§ **Task data**:
********

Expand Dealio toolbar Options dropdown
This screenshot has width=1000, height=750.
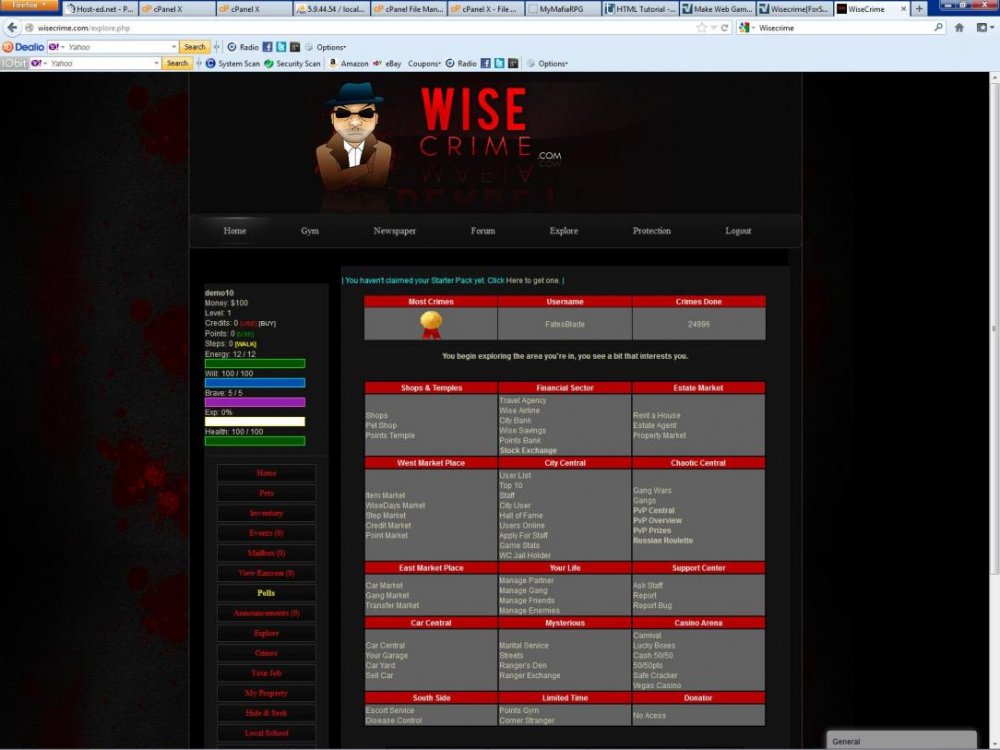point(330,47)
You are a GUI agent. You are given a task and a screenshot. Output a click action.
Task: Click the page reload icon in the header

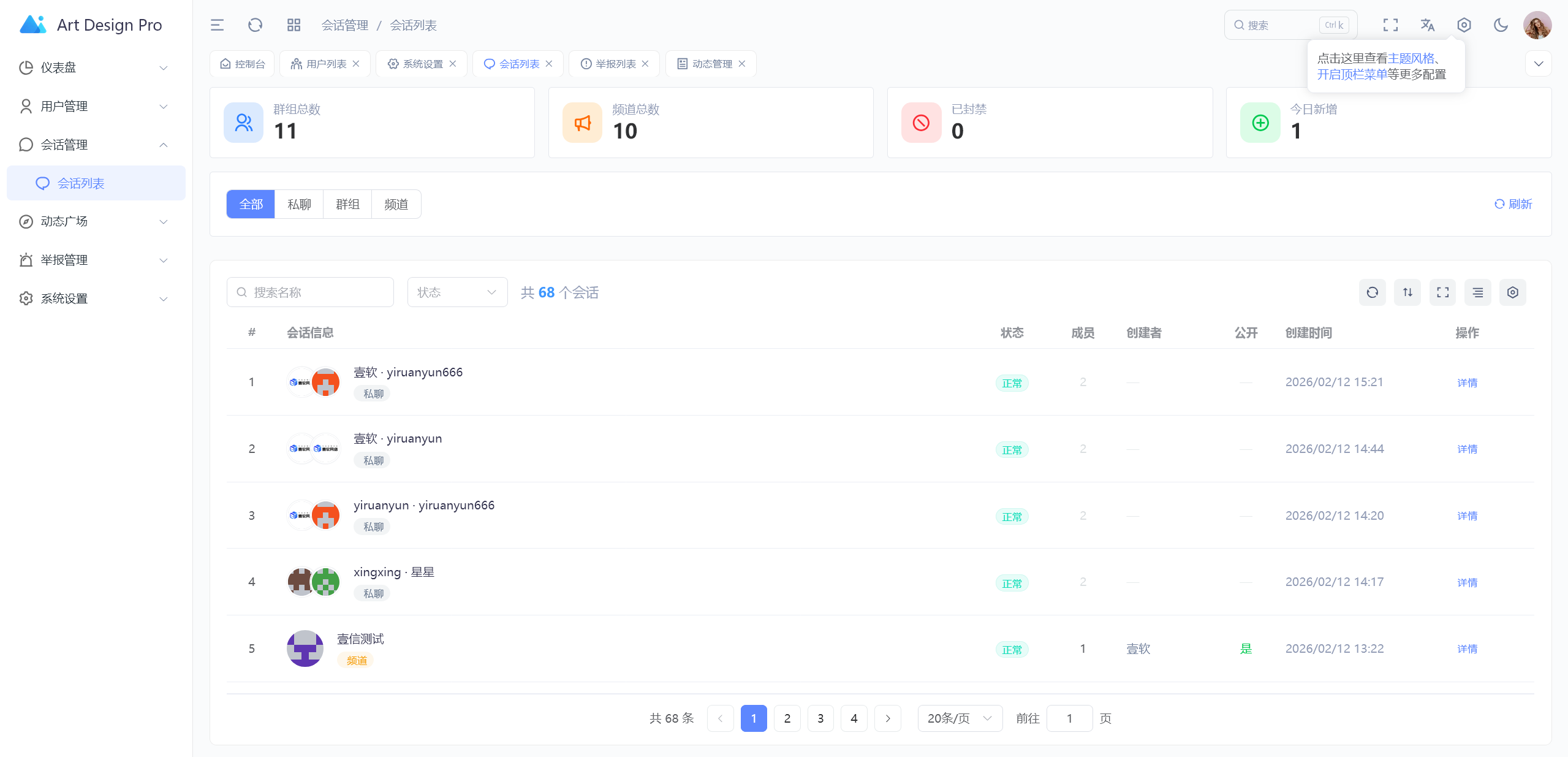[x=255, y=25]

********

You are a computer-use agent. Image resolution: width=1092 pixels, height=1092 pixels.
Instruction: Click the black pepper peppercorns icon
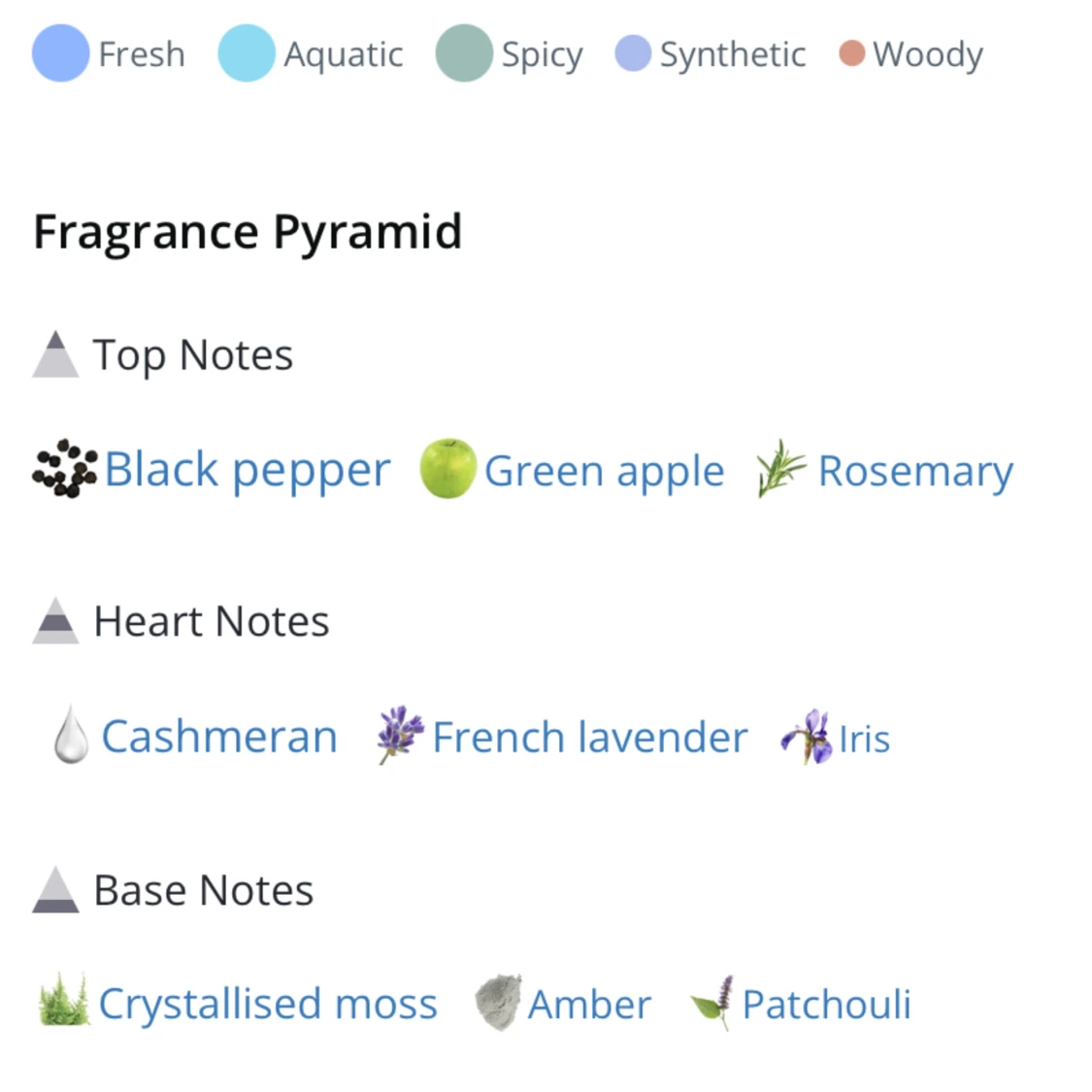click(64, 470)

********

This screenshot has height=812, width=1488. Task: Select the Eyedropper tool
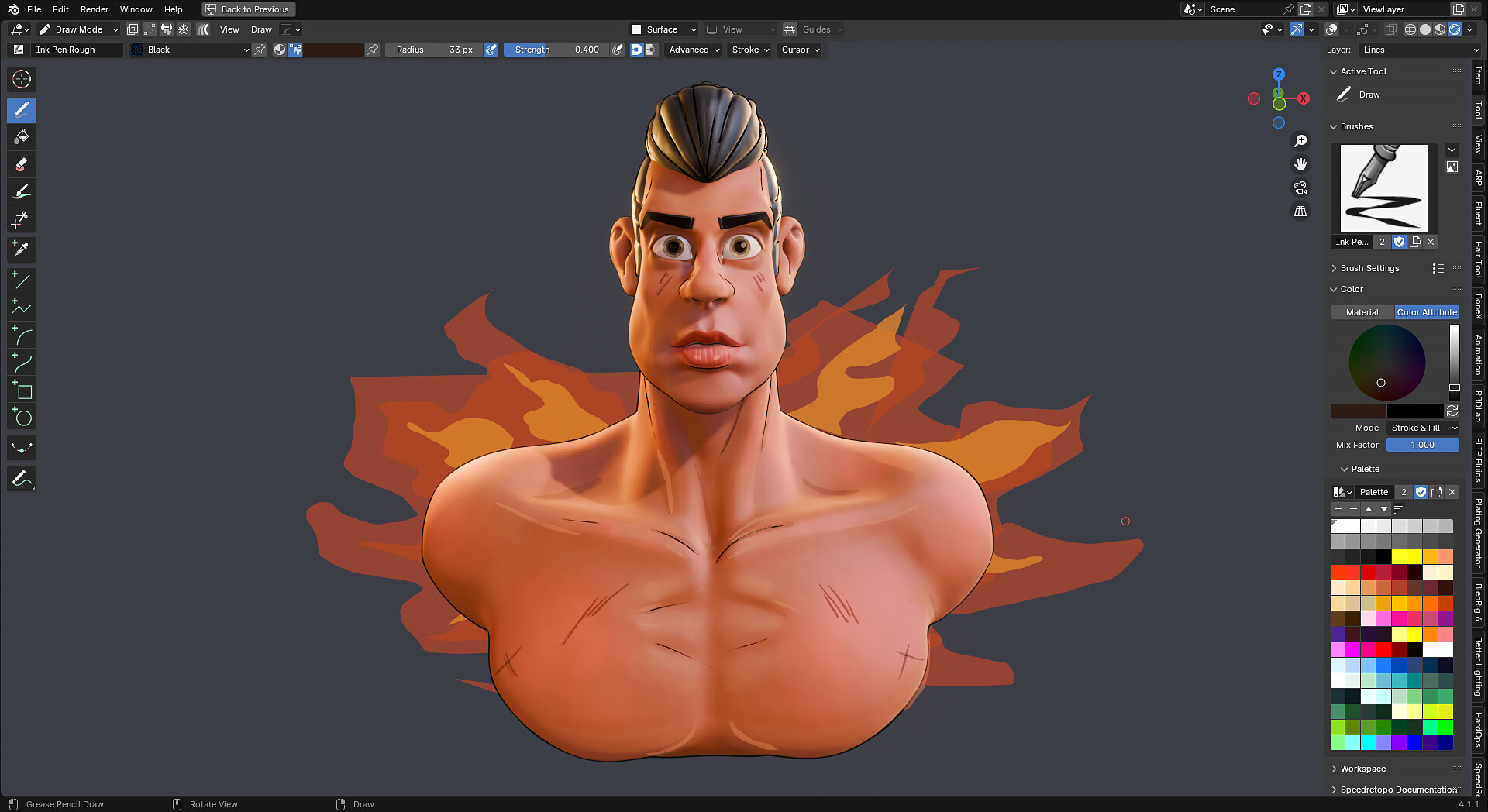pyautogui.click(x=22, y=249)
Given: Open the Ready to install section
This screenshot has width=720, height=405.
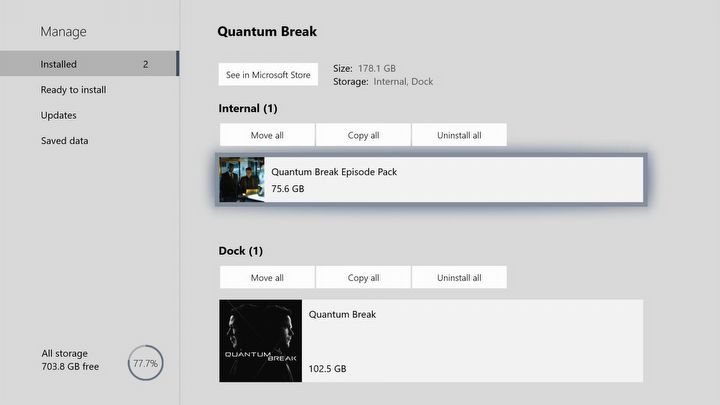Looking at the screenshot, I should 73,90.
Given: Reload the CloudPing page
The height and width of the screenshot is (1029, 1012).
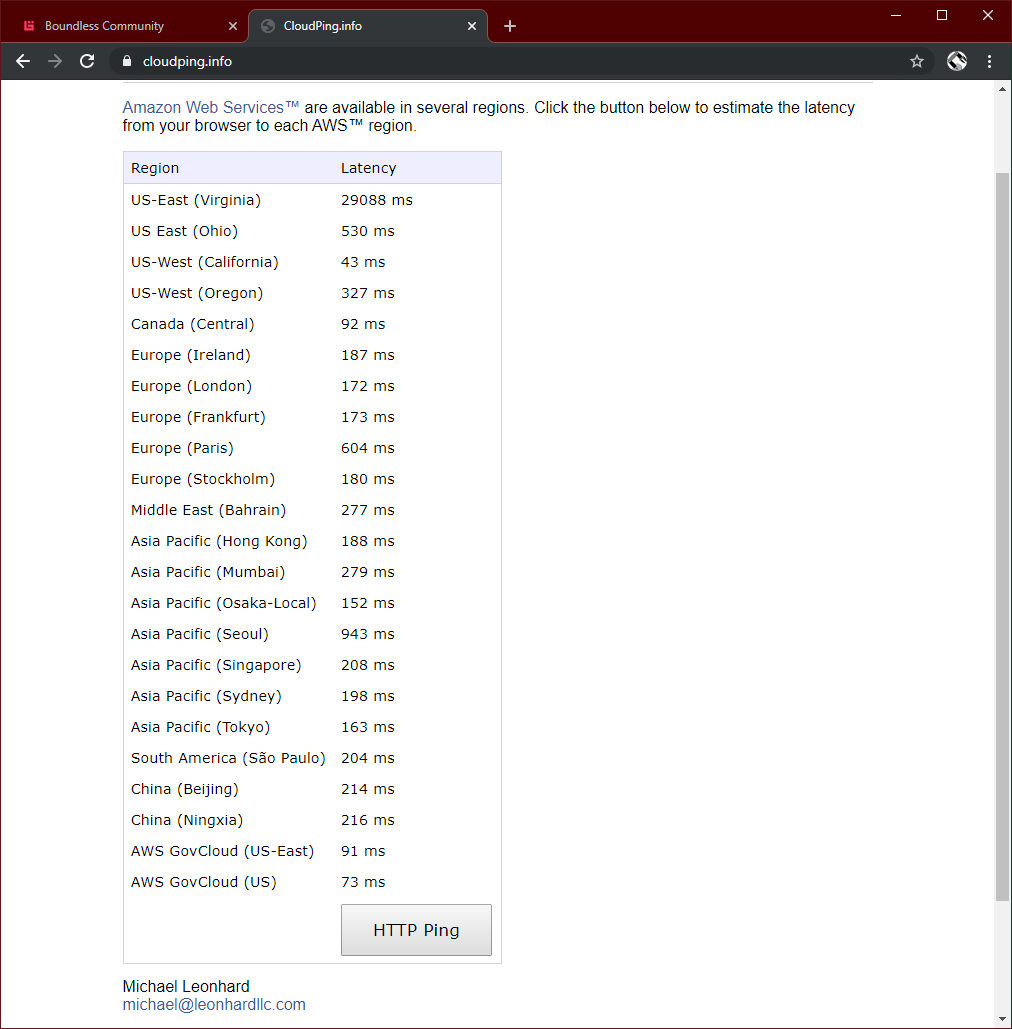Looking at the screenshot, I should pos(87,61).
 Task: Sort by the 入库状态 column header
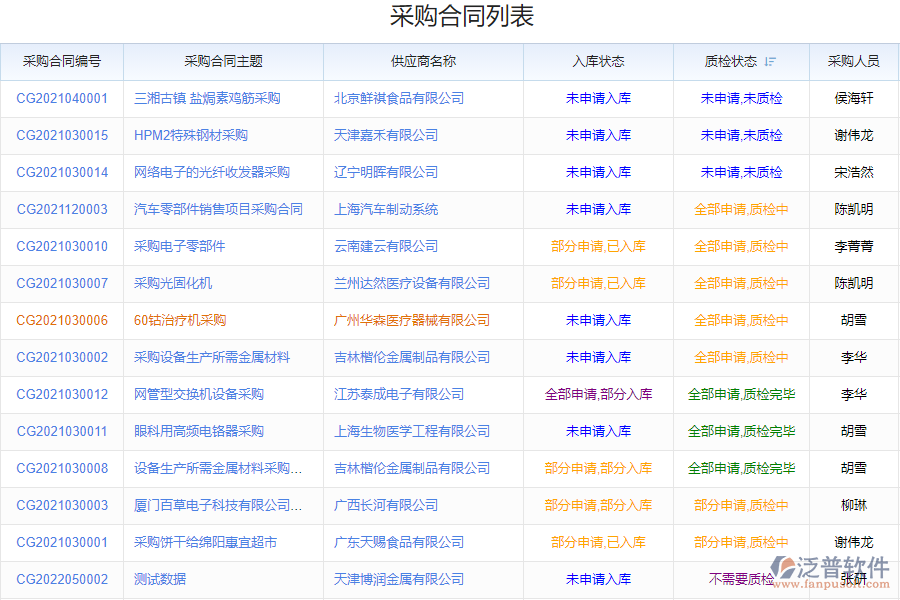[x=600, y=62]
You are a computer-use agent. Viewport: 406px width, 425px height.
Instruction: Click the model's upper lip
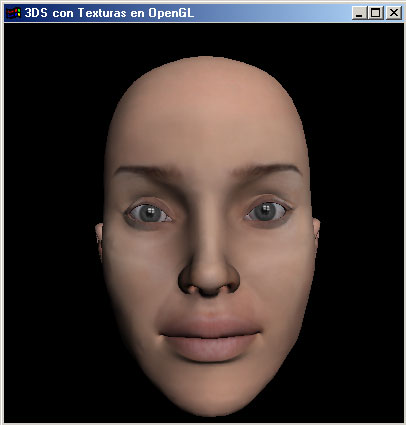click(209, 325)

********

Render the records from the line holding "You are a computer-use agent. Image" through the line holding "click(64, 470)", inclusive, as a Markdown table with the columns Row and Line. Skip blank lines and leave the pictures out.

| Row | Line |
|---|---|
| 1 | You are a computer-use agent. Image resolution: width=1092 pixels, height=1092 pixels. |
| 2 | Instruction: Click the black pepper peppercorns icon |
| 3 | click(64, 470) |